In rejoinder, Counsel argued that by making amendment, the Plaintiff/Respondent established a cause of action that was not there before. Applicant claims that Plaint was over paid and what is sought to be recovered by the Respondents is not clear.
The issue for the court to determine is: whether the amended plaint should be struck out for failure to disclose cause of action.
After hearing the submissions of both Counsel, and upon giving them the best consideration I can in the circumstances; I am inclined to overrule the preliminary objection.
As pointed out by Counsel for the Applicant and rightfully so, “amendments are allowed at all times to avoid a multiplicity of suits and to allow effective determination of disputes”.
Courts have emphasized that, “amendments to pleadings sought/ made before hearing should be freely allowed if no injustice is caused to the other party; however, negligent and careless may have been the omission and however, late the proposed amendment. There can be no injustice if the other side can be compensated by costs”. – Refer to Waminga Vs Central Bank of Kenya  IEA 319 (CAK) – Where the case of Eastern Bakery vs. Castelino  EA 461, was followed, among others.
Counsel for the Defendant’s argument in this case is that; the amendment brought a new cause of action where there was none before and that the amounts claimed in the amended plaint have obvious errors.
Nonetheless, there are decided cases to the effect that “an amendment may be allowed ….not withstanding that its effect will be to add or substitute a new cause of action if the new cause of action arises out of the same facts or substantially the same facts as the cause of action in respect of which, relief had already been claimed in the suit by the party amending.” – See Kuloba Vs Oduol  1EA 101 HCK)

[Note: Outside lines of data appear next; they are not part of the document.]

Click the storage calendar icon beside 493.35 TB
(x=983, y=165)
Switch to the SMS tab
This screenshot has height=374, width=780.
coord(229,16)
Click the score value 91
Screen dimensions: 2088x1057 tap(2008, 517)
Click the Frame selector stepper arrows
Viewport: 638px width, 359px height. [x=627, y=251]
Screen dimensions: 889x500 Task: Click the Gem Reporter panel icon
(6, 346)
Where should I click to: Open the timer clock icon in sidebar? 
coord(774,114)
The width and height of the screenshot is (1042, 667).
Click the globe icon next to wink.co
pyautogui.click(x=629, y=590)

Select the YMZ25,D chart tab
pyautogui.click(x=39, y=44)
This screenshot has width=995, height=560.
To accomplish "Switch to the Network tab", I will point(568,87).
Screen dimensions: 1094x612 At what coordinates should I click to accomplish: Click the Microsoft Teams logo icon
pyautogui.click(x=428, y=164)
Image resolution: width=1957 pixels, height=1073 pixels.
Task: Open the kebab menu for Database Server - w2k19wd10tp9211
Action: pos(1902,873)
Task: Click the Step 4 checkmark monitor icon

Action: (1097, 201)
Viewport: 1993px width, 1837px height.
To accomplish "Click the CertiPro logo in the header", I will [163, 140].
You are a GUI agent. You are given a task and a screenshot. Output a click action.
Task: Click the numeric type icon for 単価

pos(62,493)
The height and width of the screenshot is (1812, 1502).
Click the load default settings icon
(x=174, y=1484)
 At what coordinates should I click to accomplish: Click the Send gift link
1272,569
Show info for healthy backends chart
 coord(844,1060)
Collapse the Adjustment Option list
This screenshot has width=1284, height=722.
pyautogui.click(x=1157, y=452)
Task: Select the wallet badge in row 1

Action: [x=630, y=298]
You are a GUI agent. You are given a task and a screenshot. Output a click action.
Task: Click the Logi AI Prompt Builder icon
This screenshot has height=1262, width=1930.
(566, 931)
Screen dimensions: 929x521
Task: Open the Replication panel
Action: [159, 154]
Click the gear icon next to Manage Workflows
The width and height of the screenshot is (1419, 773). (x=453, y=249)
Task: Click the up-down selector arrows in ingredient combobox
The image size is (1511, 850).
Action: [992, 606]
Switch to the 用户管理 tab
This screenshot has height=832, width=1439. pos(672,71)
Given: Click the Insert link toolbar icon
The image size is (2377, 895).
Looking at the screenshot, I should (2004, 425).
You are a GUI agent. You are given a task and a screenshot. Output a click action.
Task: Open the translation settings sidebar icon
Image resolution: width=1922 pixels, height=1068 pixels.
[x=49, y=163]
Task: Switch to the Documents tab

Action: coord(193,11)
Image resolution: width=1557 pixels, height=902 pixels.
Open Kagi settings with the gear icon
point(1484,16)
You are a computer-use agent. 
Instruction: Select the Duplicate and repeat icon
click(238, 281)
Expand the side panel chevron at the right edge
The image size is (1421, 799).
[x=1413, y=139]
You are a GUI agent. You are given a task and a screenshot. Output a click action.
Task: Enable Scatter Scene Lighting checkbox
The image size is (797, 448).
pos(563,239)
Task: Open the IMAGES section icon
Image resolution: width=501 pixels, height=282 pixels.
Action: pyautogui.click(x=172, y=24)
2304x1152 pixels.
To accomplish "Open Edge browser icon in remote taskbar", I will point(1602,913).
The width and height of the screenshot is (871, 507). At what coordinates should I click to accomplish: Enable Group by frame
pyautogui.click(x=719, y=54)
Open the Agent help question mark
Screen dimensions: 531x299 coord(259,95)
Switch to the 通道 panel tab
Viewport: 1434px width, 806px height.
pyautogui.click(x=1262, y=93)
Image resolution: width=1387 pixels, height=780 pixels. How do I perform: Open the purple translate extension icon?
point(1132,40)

I find that the above decision applies to the circumstances of the present case. The new cause of action arises out of the same facts i.e. supply of materials for the renovation of the UN Base, except that the amendment goes back to the period in 2012, unlike in the original plaint.
The amendment will accordingly be allowed for those reasons,
The rationale of allowing such amendments is that “they do not cause any prejudice to the other party who is taken to have knowledge of such cause of action at the time the original pleading is filed”. Refer to Kuloba’s Case (Supra)
In the present case, the Applicant filed a reply to the amended plaint and will not suffer any prejudice as both parties will be heard.
While Counsel Claims there are errors apparent in the figures – such errors or defects in the pleadings can be amended to enable the court determine the real question or issues raised –
For those reasons, court over rules the preliminary objection and directs that the main suit be set down for hearing.
Costs will abide the outcome of the main suit.